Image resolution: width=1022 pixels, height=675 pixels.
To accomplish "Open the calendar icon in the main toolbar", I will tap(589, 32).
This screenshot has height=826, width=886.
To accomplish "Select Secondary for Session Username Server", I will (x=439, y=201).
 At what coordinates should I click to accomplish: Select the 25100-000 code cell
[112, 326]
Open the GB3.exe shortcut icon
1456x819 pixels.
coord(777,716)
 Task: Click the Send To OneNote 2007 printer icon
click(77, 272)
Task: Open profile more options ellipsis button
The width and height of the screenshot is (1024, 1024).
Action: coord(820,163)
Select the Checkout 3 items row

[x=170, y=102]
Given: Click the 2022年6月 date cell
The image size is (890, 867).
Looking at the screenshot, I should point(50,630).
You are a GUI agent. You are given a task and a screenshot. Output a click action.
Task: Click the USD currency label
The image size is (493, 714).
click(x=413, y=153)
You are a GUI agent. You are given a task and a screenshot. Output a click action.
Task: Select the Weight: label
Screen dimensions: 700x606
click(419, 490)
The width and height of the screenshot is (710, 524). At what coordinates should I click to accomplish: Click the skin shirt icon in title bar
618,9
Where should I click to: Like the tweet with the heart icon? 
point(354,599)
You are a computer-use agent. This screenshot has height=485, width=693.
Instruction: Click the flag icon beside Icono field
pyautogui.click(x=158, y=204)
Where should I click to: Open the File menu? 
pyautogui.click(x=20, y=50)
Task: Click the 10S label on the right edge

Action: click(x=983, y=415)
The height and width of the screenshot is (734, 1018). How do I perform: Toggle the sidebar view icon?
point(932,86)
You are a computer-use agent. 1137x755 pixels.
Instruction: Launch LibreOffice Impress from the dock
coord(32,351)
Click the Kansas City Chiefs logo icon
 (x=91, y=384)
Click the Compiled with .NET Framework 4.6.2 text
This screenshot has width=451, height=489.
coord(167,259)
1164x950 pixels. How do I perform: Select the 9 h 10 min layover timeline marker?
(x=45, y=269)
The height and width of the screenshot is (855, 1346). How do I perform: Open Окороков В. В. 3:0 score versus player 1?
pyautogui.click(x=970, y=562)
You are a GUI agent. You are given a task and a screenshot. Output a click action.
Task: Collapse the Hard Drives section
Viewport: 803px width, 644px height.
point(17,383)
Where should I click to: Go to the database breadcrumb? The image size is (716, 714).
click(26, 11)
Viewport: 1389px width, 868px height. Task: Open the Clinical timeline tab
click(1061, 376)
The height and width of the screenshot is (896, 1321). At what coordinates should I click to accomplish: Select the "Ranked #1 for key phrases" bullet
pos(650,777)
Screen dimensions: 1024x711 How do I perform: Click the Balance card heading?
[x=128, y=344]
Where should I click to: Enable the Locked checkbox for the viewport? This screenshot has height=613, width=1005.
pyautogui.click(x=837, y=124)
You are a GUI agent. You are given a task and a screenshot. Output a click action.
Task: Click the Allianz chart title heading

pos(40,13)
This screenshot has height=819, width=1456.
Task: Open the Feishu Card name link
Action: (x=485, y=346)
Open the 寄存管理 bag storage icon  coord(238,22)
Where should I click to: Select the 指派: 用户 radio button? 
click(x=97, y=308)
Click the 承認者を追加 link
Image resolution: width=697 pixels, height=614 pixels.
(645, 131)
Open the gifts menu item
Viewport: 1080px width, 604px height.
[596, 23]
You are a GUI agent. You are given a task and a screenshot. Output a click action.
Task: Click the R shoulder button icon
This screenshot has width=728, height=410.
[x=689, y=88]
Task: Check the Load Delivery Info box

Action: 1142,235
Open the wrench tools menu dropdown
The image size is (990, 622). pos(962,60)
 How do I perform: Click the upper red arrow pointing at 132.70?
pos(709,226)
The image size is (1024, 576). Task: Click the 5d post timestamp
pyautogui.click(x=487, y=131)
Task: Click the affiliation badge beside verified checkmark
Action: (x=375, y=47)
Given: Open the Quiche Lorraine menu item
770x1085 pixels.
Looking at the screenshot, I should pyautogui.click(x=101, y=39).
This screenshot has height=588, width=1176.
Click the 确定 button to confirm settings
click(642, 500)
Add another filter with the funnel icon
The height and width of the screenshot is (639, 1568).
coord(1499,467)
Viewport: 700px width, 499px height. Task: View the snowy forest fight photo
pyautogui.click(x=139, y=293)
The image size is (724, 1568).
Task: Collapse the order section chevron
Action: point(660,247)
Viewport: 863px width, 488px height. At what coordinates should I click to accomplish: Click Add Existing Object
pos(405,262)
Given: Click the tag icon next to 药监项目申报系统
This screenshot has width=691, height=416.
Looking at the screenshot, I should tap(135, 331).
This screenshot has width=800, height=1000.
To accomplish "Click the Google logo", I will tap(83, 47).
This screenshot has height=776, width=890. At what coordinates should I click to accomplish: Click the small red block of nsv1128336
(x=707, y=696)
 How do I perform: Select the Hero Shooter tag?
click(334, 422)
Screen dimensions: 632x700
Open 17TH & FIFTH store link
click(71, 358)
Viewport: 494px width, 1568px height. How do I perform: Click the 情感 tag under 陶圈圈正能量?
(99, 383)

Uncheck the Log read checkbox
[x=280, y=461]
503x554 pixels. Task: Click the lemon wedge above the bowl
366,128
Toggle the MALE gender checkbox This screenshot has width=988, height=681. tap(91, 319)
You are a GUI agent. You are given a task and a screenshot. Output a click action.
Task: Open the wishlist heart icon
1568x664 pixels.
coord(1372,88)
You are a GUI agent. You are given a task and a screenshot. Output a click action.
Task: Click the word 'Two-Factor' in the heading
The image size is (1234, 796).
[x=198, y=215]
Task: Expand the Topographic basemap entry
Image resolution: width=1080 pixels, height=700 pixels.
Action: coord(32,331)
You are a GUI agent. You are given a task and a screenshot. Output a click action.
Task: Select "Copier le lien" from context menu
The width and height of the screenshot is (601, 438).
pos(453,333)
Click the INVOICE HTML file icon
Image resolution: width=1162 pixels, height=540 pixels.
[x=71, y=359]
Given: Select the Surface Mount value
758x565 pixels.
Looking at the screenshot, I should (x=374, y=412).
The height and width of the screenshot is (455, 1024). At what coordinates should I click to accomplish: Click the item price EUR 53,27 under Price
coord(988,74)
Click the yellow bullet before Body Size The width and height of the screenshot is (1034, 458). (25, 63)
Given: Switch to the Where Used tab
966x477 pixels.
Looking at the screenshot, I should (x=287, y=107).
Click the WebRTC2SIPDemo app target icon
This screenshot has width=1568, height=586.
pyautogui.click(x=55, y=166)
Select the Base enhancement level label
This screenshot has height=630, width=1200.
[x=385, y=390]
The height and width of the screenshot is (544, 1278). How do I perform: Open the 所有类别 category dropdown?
◆ ◆ ◆ ◆ ◆ ◆ ◆
- Required action: Filter the lines above, keeping and copying those that contain "computer".

- Answer for this exercise:
You are a computer-use agent. This screenshot has height=485, width=693.
You are a computer-use agent. 1137x755 pixels.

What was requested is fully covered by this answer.